Now everything’s different. I have nothing to hide and I don’t care what anyone thinks about the man I truly am. I’m no longer intimidated by successful or powerful people, I don’t long to be someone I’m not and I am comfortable with all of my many weaknesses.
I was overwhelmed with sadness at the passing of Senator John McCain a couple of weeks ago. I loved John McCain, and I believe he is the most important American of my lifetime. He is a war hero who suffered excruciating and unspeakable torture in Vietnam. He fought to pass legislation he believed in and also compromised and made concessions to keep our country moving forward. He put country and conviction way, way before party, and he suffered politically for staying true to his principles.
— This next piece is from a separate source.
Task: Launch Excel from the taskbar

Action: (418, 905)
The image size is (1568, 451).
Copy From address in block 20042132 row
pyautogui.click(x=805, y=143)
But John McCain also divorced his first wife after returning from captivity in Vietnam. He was wrong about the confederate flag flying over the South Carolina capitol building, and let political advisors talk him out of following his gut when his gut was right. He had a temper he couldn’t always control. He was imperfect. And I loved him for it. When he made mistakes, he admitted them and tried to fix any messes he created.
John McCain is said to be a rare politician because of his honesty, candor, humility and dedication to something bigger than self. I think these characteristics make him not just a rare politician, but a rare human. We always knew where he stood and what he believed in. There was no duplicity. John McCain was often wrong, but he was never undignified.
I am overflowing with admiration for John McCain, and I am terrified of what his loss means for a government so devoid of character, honesty and reverence for the greater good. I am not in a position to have more than a nano-impact on the direction of our country through conversations and ballots cast. But it brings me comfort to know while I can’t do much, I can live my truth, and do so with dignity and without regret. I still make tons of mistakes and wish I was better in so many areas of my life.
But I don’t feel shame for my actions, and I no longer wonder if a part of me is missing. What you see is what you get. I no longer feel the need to hide any part of me, and my shortcomings are on full display.
At five o’clock in the evening, I no longer feel compelled to give in and give up a little part of me. And at six o’clock in the morning, I no longer regret my previous night’s decisions and wonder why I feel incomplete.
No more lack of dignity. No more duplicity. No more feeling stuck.